■ **PROBLEM**
Only the lines from the one that contains "Given: Save the preview image with disk icon" to the last line below, both included, should be transcribed. Pictures stay out of the copy.

■ **MATERIAL SHOWN**
════════════════════
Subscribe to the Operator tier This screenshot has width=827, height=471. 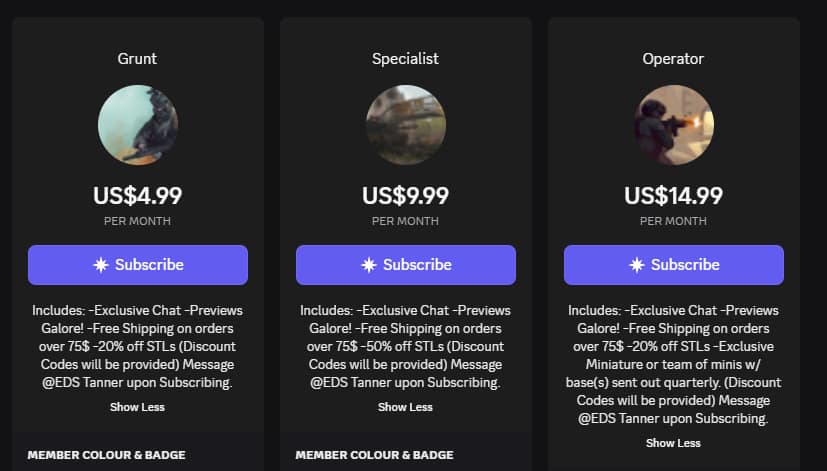pos(674,265)
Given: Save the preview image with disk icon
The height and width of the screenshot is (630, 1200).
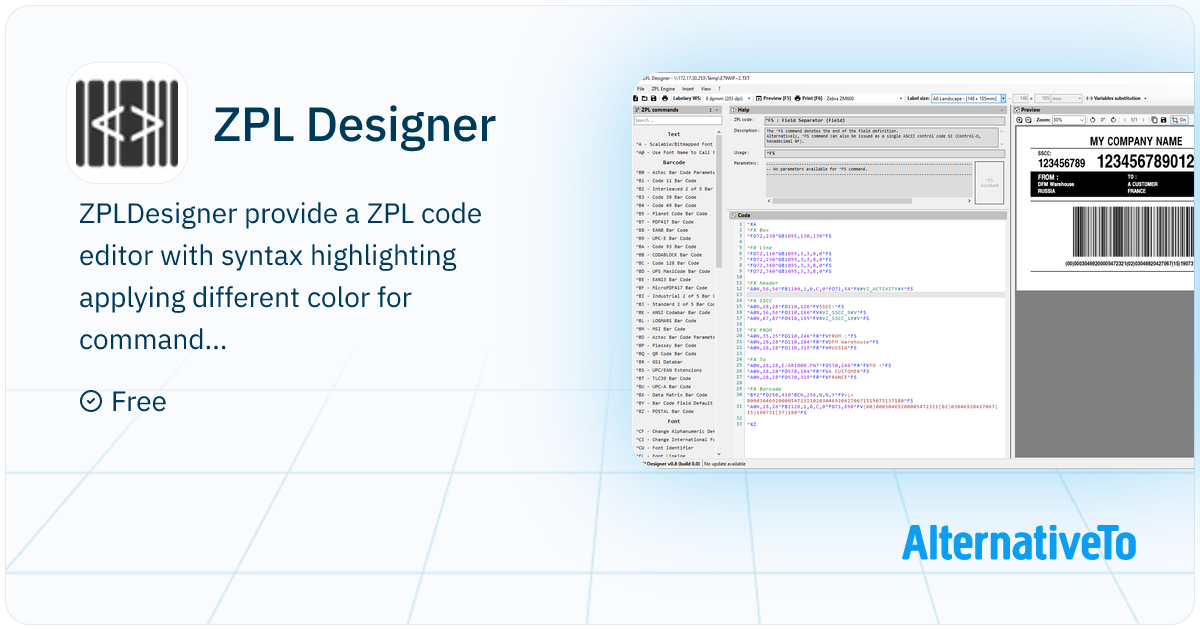Looking at the screenshot, I should pyautogui.click(x=1163, y=120).
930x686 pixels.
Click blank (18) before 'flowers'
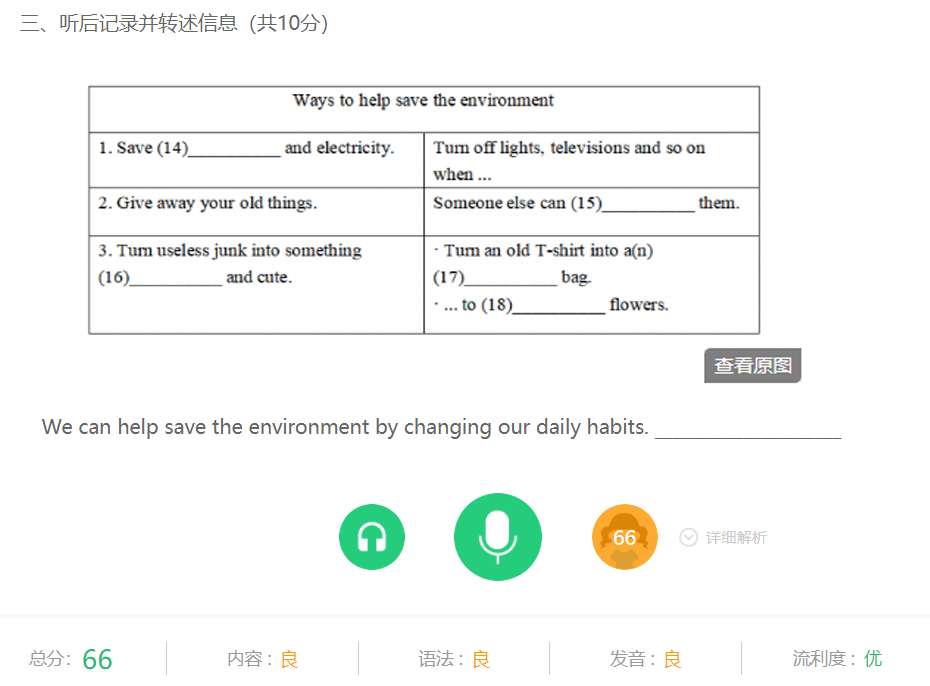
════════════════════
■ **YOUR SOLUTION**
Given: Save the preview image with disk icon
The height and width of the screenshot is (630, 1200).
Looking at the screenshot, I should pyautogui.click(x=1163, y=120).
930x686 pixels.
Click blank (18) before 'flowers'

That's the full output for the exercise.